### Problem to solve
Please repeat every record below exactly as written, but leave out the pictures.

(Collected data)
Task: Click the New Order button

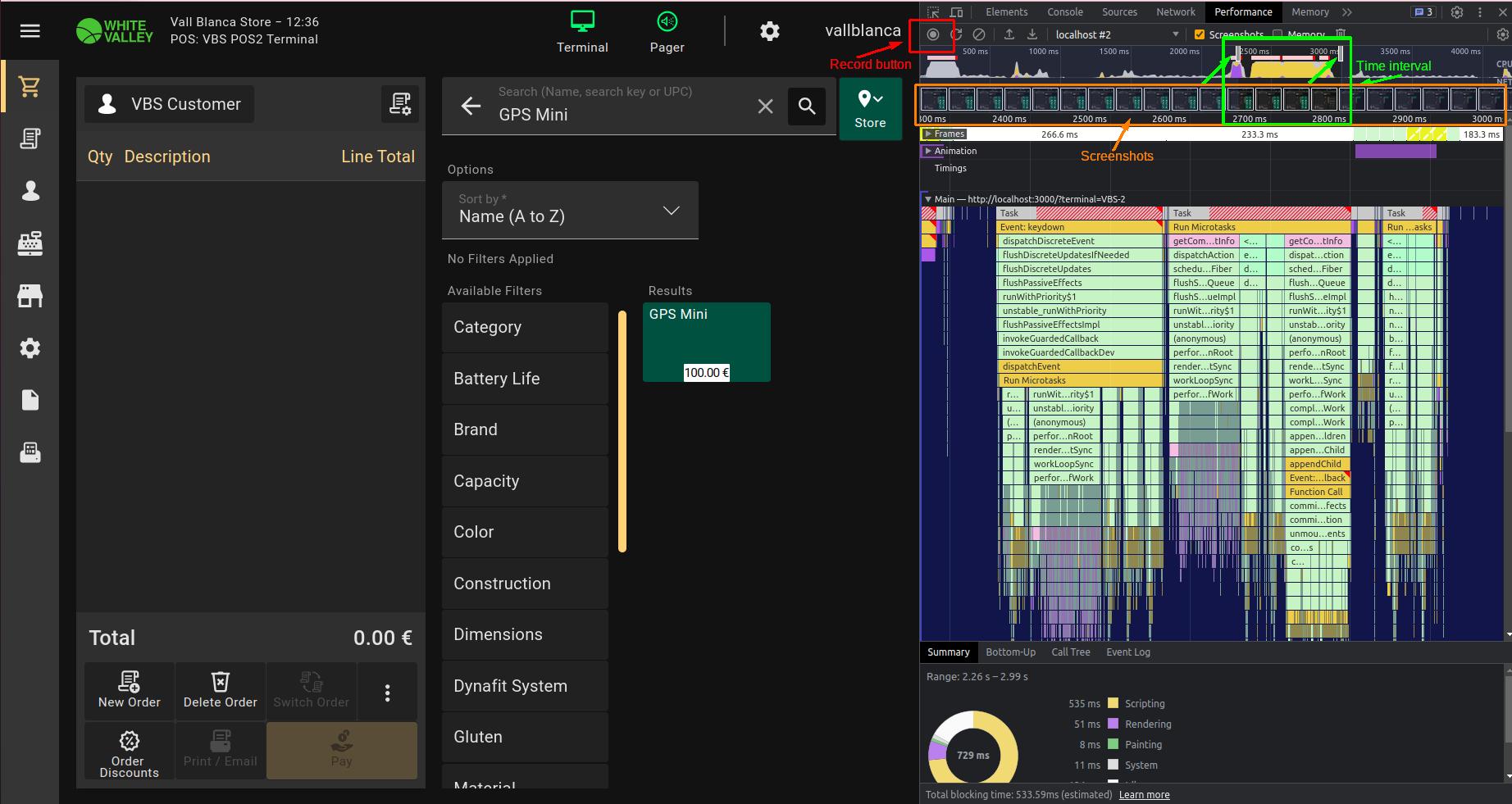Action: pos(130,691)
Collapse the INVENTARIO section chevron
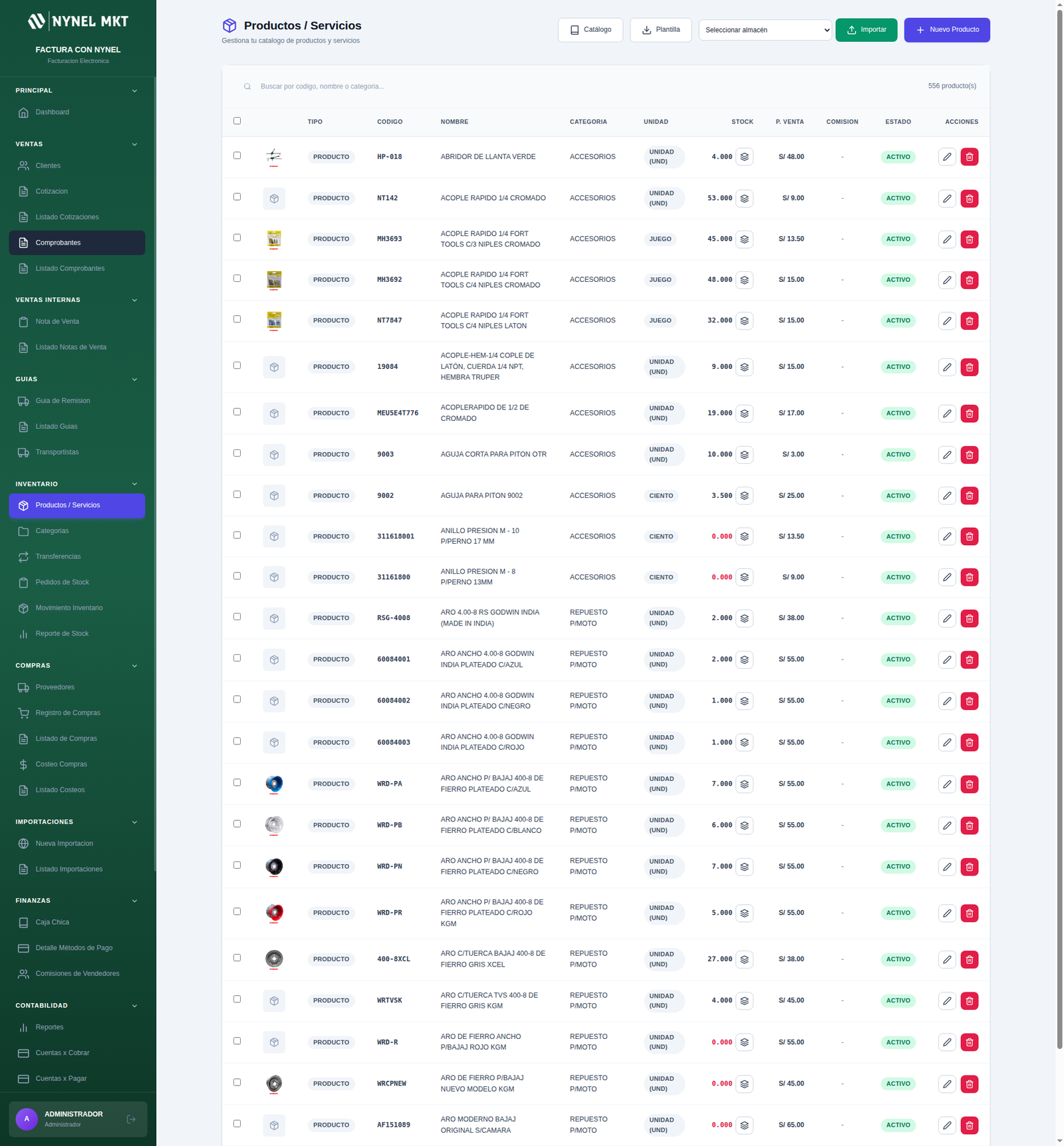 134,484
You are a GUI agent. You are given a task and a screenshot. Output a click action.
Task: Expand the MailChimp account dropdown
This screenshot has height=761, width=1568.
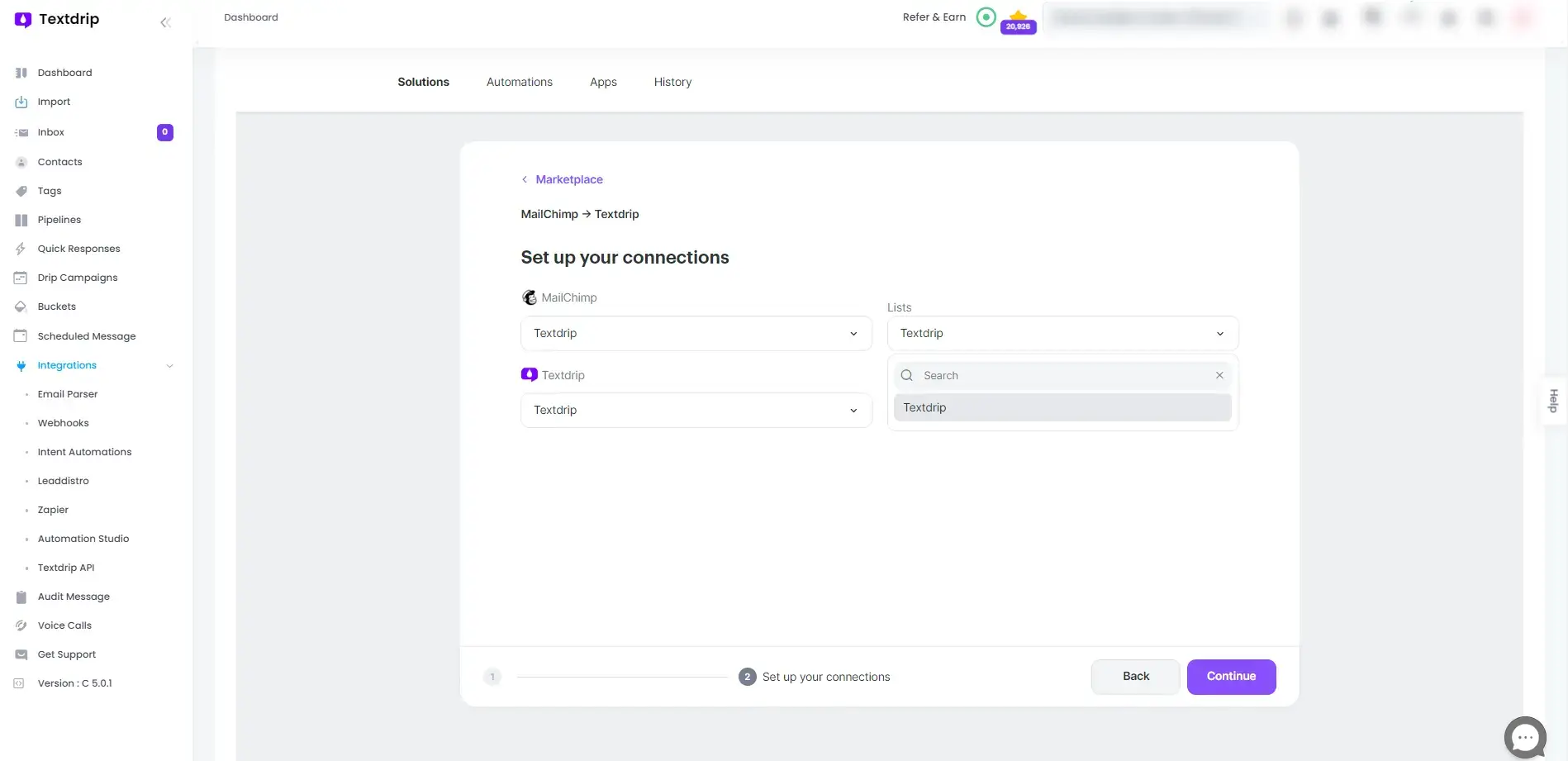pyautogui.click(x=696, y=333)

### Result below
Task: Click the New Order button

Action: pos(130,691)
Collapse the INVENTARIO section chevron
 134,484
You are a GUI agent. You are given a task and a screenshot. Output a click action.
Task: Expand the MailChimp account dropdown
This screenshot has height=761, width=1568.
pyautogui.click(x=696, y=333)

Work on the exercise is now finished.